EXERCISE INPUT: Begin

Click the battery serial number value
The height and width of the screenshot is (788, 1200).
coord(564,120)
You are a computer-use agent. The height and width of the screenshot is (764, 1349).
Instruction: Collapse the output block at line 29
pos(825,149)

EXERCISE INPUT: End

Output the line containing "Instruction: Collapse the" and all lines after it to the end of the records, exactly as given.

Instruction: Collapse the output block at line 29
pos(825,149)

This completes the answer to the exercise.